Photodynamic therapy (PDT) resistance may offer us this broader framework. PDT requires a photosensitizer (PS) and, typically, light of similar wavelengths to many PBM studies. The consequences of R-NIR irradiation are in opposition to PBM, as cell destruction in PDT results from PS activation. However, PDT resistance involving cell survival develops upon exposure to NIR. This is usually ascribed to signaling effects of NO due to upregulation of inducible nitric oxide synthase (iNOS). ^{10 –12} Endogenous low flux NO can significantly reduce PDT effectiveness in mouse tumor models. Use of iNOS inhibitors and NO scavengers showed that iNOS and NO played a key role in cellular resistance to apoptosis. The results are similar to those ascribed to PBM: cell survival, antiapoptosis, and antioxidant activity. These effects are counter-productive for killing tumor cells in PDT, but would prove beneficial in PBM.

This leads to the following questions: do the observed antiapoptotic effects of PBM work through these same signaling pathways as seen in PDT resistance, and not through improved cellular energy metabolism? Is PDT resistance perhaps part of the same phenomenon as PBM? Is PDT resistance therefore a special case of PBM? Is the cellular target of R-NIR just another PS, but endogenous? Perhaps hemes or other metal centers, or other nitrosyl compounds, are endogenous “low-level photosensitizers” for PBM-induced NO release or generation, analogous to exogenous PSs in PDT.

In this scenario, the importance of antiapoptotic signaling in PBM would be in proportion to the significance of apoptosis in the disease state, thus more effect should be seen after cellular insults or in degenerative conditions. Consequently, there should be less chance of observable beneficial effects of PBM in “life-style enhancing” modes (such as cognitive enhancement in nondisease states).

------------------------------------------------

• List of tasks
**1.** Answer these about the passage on photodynamic therapy resistance:
(a) What is PDT resistance usually ascribed to?
(b) What might serve as endogenous "low-level photosensitizers" for PBM?
(c) In which modes should beneficial effects of PBM be less likely to be observed?
**2.** Can you write the next part of the passage on photodynamic therapy resistance, starting after its last sentence?
The data is not needed for anything here.

------------------------------------------------

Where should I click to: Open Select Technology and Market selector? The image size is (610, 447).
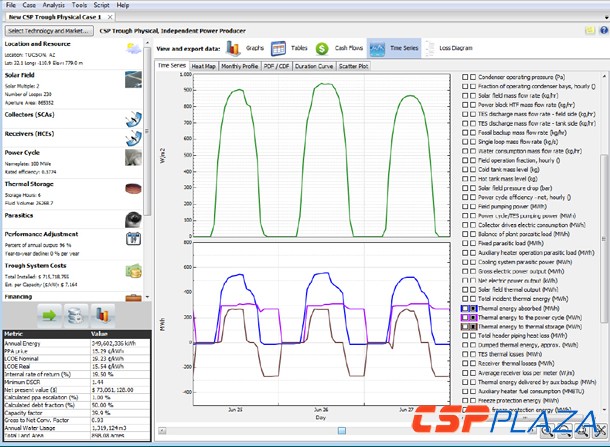tap(48, 32)
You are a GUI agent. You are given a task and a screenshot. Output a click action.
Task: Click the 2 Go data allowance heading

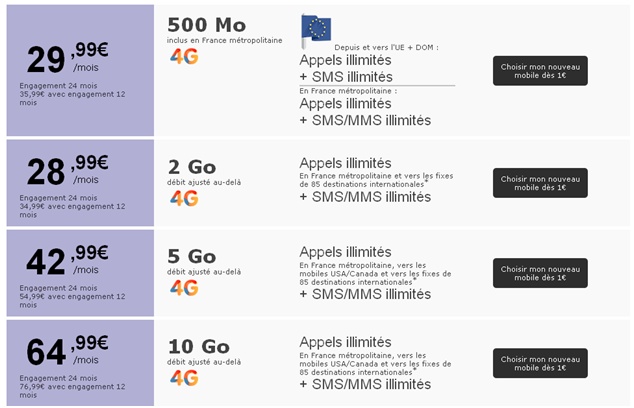(x=192, y=167)
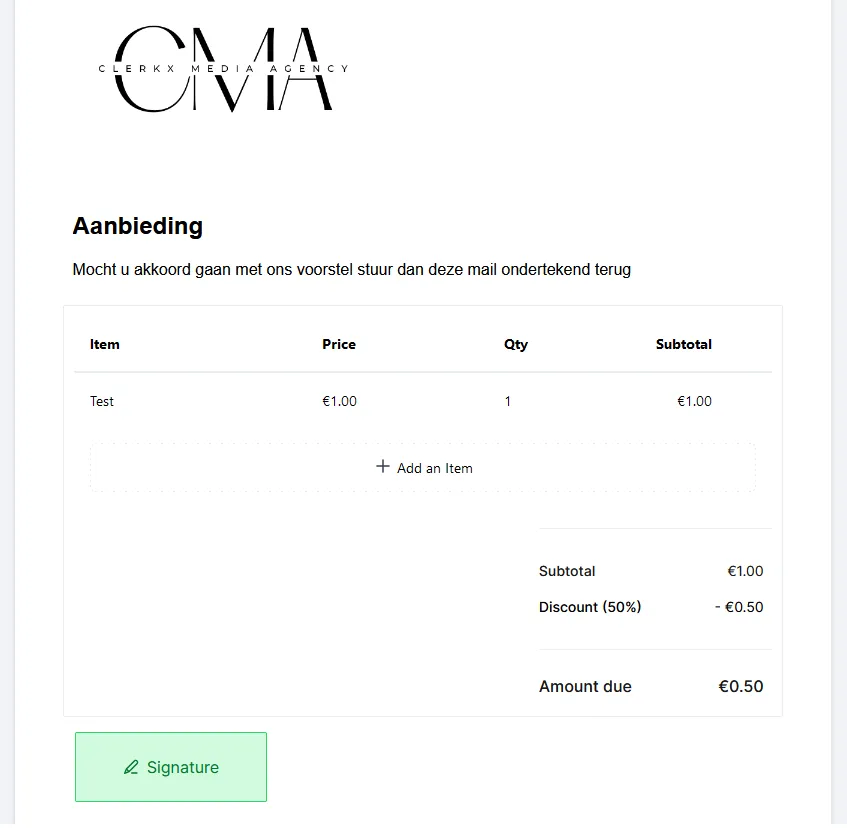Screen dimensions: 847x828
Task: Edit the Test item price €1.00
Action: [x=339, y=401]
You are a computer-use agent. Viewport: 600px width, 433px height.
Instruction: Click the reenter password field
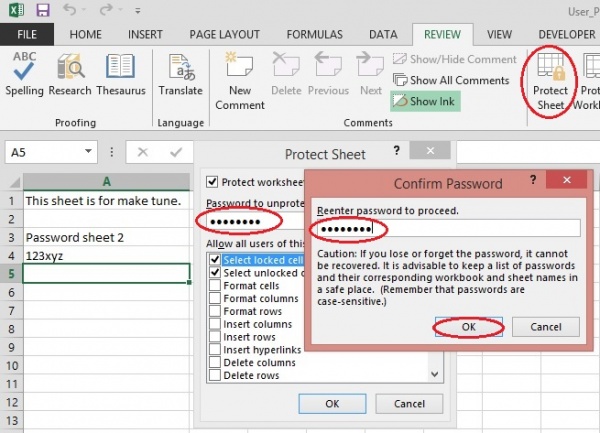pos(448,229)
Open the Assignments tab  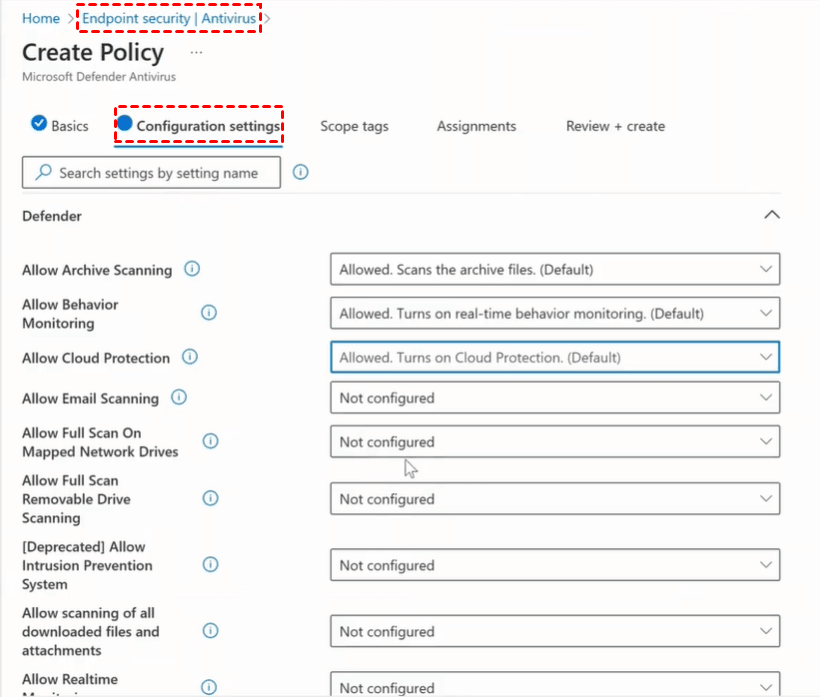[x=476, y=126]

------------------------------------------------

• Written responses
**1.**
(a) Signaling effects of NO due to upregulation of inducible nitric oxide synthase (iNOS).
(b) Hemes or other metal centers, or other nitrosyl compounds.
(c) In "life-style enhancing" modes, such as cognitive enhancement in nondisease states.

**2.**
We must acknowledge the differences in R-NIR dosages between PDT and PBM. Dosages in malignant brain tumor PDT clinical trials ¹³ range from 27 to 250 mJ/cm², with the most promising results at the higher end. ^14,15 PBM studies typically require lower fluences, from 45 mJ/cm² for an in vivo rat model to as low as 4 mJ/cm² for cellular work. ¹⁶ Whether the higher fluences used in PDT allow the cells to access mechanisms not available under lower fluences is something that would need to be considered, and investigated. Still, the possibility that these two phenomena, PBM and PDT resistance, are connected, could provide us with a much-needed framework to potentially understand the mechanisms underlying PBM.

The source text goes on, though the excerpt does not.